## YOUR OBJECTIVE
Print the line that contains "Terms Of Use (205, 1176)" and every line that follows it in the data below, ending with the final line; include nothing else.

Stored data
--- START ---
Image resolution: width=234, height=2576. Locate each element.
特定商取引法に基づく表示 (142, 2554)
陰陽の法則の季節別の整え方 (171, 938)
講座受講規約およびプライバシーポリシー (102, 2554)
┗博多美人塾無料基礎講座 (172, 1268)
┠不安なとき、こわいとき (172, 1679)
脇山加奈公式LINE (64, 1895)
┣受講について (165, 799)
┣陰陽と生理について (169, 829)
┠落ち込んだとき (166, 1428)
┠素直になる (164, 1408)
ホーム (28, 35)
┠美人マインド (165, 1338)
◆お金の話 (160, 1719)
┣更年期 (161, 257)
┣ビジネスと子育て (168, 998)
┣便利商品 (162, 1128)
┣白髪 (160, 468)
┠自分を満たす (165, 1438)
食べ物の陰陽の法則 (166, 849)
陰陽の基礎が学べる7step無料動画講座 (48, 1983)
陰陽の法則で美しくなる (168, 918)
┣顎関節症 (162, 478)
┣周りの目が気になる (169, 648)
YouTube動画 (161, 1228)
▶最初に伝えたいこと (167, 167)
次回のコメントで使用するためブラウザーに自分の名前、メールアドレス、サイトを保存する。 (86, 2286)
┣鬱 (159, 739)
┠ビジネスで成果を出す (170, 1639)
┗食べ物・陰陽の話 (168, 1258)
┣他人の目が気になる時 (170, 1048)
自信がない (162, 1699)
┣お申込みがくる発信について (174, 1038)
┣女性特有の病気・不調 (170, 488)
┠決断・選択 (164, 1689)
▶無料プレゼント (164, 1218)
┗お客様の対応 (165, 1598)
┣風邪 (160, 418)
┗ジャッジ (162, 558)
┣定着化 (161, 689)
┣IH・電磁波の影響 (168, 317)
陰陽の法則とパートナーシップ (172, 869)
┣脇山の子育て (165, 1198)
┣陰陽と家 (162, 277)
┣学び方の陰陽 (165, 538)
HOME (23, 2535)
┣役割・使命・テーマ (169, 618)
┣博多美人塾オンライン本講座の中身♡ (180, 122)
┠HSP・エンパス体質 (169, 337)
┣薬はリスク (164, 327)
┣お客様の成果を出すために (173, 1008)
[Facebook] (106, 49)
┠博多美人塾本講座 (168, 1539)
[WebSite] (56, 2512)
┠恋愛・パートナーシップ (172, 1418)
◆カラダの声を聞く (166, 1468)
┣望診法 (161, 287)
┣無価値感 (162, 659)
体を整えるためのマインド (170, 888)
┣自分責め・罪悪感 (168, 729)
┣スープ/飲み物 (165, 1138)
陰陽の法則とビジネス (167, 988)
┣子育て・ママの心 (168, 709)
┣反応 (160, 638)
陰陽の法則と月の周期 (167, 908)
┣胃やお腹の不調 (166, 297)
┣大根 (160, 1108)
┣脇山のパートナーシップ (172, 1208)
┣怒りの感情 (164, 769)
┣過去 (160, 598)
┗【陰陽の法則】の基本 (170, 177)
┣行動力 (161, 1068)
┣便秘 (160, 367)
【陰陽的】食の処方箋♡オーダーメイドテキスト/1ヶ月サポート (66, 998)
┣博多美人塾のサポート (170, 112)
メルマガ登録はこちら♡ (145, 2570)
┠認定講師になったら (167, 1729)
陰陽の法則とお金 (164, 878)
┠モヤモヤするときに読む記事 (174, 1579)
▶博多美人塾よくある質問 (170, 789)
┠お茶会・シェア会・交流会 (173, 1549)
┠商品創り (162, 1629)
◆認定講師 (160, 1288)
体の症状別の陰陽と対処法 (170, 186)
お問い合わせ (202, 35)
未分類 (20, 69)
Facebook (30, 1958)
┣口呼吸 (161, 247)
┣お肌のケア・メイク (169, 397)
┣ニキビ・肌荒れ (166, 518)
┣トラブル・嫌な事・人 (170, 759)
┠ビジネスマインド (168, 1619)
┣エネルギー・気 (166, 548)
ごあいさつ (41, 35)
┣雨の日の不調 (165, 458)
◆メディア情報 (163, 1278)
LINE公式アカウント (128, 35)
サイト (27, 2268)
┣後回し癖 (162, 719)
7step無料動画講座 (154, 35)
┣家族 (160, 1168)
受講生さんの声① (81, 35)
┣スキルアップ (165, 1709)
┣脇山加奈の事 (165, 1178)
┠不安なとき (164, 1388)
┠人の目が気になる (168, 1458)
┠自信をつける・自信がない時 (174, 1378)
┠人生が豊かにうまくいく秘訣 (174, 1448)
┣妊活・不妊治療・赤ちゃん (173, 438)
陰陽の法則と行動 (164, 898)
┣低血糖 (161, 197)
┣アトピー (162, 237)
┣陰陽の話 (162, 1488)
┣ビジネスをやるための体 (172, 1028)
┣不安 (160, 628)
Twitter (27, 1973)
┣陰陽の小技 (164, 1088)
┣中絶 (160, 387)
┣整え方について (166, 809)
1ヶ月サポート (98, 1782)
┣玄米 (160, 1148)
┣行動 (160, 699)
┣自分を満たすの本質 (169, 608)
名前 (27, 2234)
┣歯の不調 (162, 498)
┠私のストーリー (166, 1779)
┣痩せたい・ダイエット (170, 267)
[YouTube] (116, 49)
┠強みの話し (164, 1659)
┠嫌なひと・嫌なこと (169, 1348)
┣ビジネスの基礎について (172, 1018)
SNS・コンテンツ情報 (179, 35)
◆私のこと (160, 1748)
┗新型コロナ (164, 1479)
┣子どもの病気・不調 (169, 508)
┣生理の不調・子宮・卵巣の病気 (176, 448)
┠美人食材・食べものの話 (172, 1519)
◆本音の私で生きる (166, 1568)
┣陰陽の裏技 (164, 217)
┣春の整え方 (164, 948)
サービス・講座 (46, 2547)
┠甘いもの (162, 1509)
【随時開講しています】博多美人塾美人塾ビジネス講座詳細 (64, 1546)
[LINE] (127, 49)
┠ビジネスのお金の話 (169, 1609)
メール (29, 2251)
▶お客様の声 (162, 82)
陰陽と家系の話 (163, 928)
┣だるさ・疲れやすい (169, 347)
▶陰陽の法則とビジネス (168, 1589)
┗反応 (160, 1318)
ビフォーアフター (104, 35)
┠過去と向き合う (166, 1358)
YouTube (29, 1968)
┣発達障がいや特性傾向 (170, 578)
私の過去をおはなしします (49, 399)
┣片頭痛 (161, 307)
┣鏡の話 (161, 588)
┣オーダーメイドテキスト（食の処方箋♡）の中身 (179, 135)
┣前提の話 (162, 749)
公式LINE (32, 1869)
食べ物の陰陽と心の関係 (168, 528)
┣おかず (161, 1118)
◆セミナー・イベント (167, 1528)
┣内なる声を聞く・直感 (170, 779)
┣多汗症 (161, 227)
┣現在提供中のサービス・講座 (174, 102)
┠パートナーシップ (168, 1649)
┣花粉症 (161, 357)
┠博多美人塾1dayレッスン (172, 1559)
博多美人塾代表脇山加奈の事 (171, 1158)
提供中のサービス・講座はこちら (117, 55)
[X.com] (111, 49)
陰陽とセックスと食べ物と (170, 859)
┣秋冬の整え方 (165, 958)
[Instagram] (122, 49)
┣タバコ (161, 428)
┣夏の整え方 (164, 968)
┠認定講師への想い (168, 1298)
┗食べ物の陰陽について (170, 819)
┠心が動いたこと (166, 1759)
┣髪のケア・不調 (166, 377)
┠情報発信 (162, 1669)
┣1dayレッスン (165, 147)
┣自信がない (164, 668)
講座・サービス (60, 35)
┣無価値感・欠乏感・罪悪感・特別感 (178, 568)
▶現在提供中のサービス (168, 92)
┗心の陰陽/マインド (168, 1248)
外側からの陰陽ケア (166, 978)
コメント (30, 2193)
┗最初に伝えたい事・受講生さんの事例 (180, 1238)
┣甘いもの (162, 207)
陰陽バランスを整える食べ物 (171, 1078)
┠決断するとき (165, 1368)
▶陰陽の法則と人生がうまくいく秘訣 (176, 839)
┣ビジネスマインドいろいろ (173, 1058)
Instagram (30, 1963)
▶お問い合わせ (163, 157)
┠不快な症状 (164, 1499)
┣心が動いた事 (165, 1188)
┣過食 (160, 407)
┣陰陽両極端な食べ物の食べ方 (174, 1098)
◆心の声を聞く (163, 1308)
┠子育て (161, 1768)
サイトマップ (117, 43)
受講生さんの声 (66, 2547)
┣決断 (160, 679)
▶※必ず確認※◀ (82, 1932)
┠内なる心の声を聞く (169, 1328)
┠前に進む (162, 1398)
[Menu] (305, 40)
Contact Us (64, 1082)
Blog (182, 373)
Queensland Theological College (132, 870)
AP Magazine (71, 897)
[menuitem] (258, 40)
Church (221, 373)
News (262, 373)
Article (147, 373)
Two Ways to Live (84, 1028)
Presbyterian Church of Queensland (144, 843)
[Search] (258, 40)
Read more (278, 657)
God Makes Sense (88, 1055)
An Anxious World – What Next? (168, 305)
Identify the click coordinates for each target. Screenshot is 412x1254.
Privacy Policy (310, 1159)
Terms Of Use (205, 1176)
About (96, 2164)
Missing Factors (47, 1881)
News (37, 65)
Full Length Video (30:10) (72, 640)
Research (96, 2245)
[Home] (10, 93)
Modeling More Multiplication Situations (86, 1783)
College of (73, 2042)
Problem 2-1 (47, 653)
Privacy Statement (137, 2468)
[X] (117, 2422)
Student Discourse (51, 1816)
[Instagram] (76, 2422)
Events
--- END ---
## TASK ANSWER
Terms Of Use (205, 1176)
About (96, 2164)
Missing Factors (47, 1881)
News (37, 65)
Full Length Video (30:10) (72, 640)
Research (96, 2245)
[Home] (10, 93)
Modeling More Multiplication Situations (86, 1783)
College of (73, 2042)
Problem 2-1 (47, 653)
Privacy Statement (137, 2468)
[X] (117, 2422)
Student Discourse (51, 1816)
[Instagram] (76, 2422)
Events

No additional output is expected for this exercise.